Improving Access to Psychological Therapies, Key Performance Indicators (IAPT KPIs) - Final Q4 2012-13
The IAPT programme is designed to support the NHS in delivering by 2014/2015:
Evidence-based psychological therapies, as approved by the National Institute for Health and Clinical Excellence (NICE), for people with depression and anxiety disorders;
Access to services and treatments by people experiencing depression and anxiety disorders from all communities within the local population;
Increased health and well-being, with at least 50 per cent of those completing treatment moving to recovery and most experiencing a meaningful improvement in their condition;
Patient choice and high levels of satisfaction from people using services and their carers;
Timely access, with people waiting no longer than locally agreed waiting times standards;
Improved employment, benefit, and social inclusion status including help for people to retain employment, return to work, improve their vocational situation, and participate in the activities of daily living.
The vision for the IAPT programme over the next spending review cycle (April 2011 – March 2015) was set out in ‘Talking Therapies: A four-year plan of action’.

Task goal:
Pick up the text on the IAPT programme's key performance indicators after its final sentence and continue it in the same formal register.

Data block:
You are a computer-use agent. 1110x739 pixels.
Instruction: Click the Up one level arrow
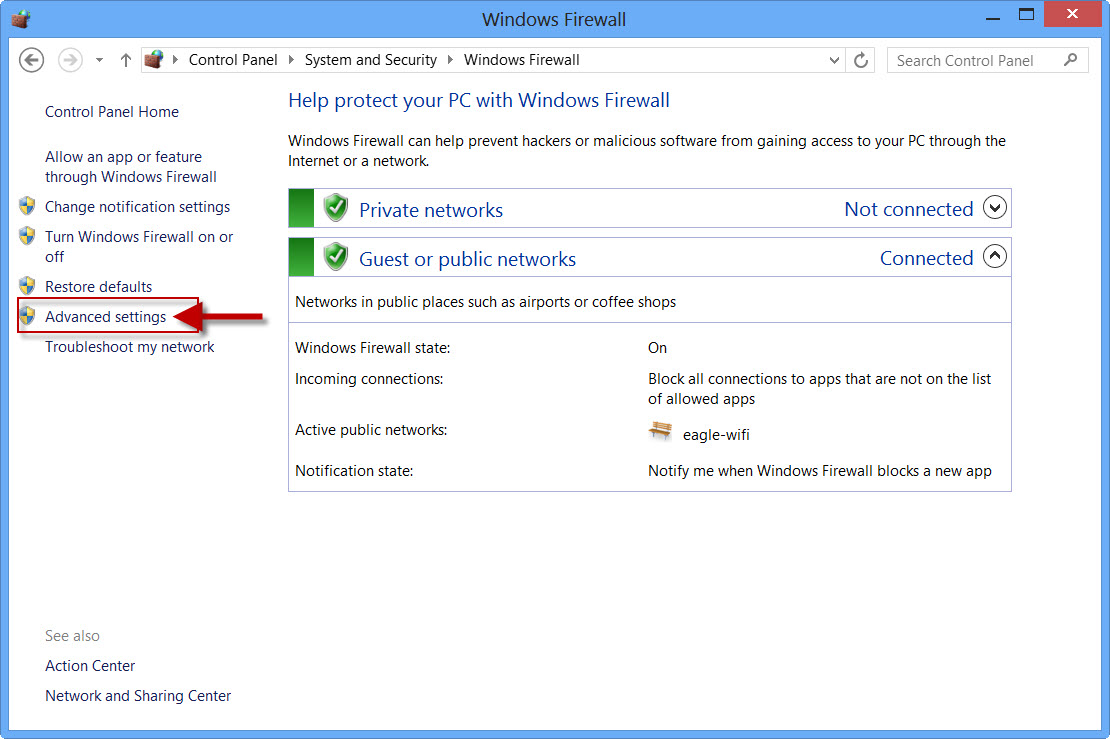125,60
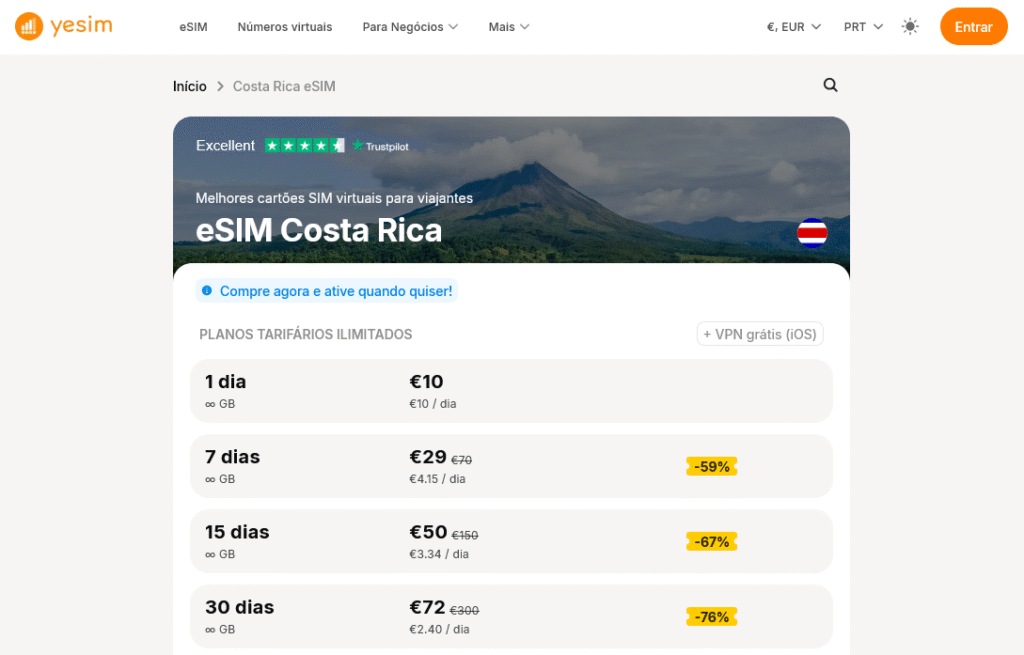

Response for this exercise:
IAPT KPI’s will support measurement of the following objectives: 3.2 million people will access IAPT, receiving brief advice or a course of therapy for depression or anxiety disorders;
2.6 million patients will complete a course of treatment;
up to 1.3 million (50 per cent of those treated) will move to measurable recovery;
During 2012/13, IAPT KPIs will also be used to support the NHS Operating Framework. Two IAPT indicators are included in the NHS Operating Framework to measure quarter on quarter improvement in; I. The proportion of people entering treatment against the level of need in the general population (the level of prevalence addressed or ‘captured’ by referral routes), and II. The proportion of people who complete treatment who are moving to recovery The level of need in the general adult population is known as the rate of prevalence, defined by the Psychiatric Morbidity Survey 2000. For common mental health conditions treated in IAPT services, it is expected that a minimum of 15 per cent of those in need would willingly enter treatment if available. Further Guidance http://webarchive.nationalarchives.gov.uk/+/www.dh.gov.uk/en/Publicationsandstatistics/Publications/PublicationsStatistics/DH_4019414
259,016 people were referred for psychological therapies;
154,722 people entered treatment;
It is estimated that 6.1 million people suffer from anxiety and depression disorders in England, suggesting that the access rate of people with anxiety or depression orders to IAPT services was 2.5 per cent in quarter 4;
97,107 people completed a minimum of two treatment contacts. Of these:10,699 were not at clinical caseness at the start of their treatment;
86, 408 were at clinical caseness at the start of their treatment, with 40,428 of this number (46.8 per cent) ‘moving to recovery’;
A total of 6,776 people moved off sick pay and benefits.
Note 1: The number of people who completed treatment in the quarter is not a direct subset of the number of people referred in the same quarter, as some may have been referred for treatment in a previous quarter.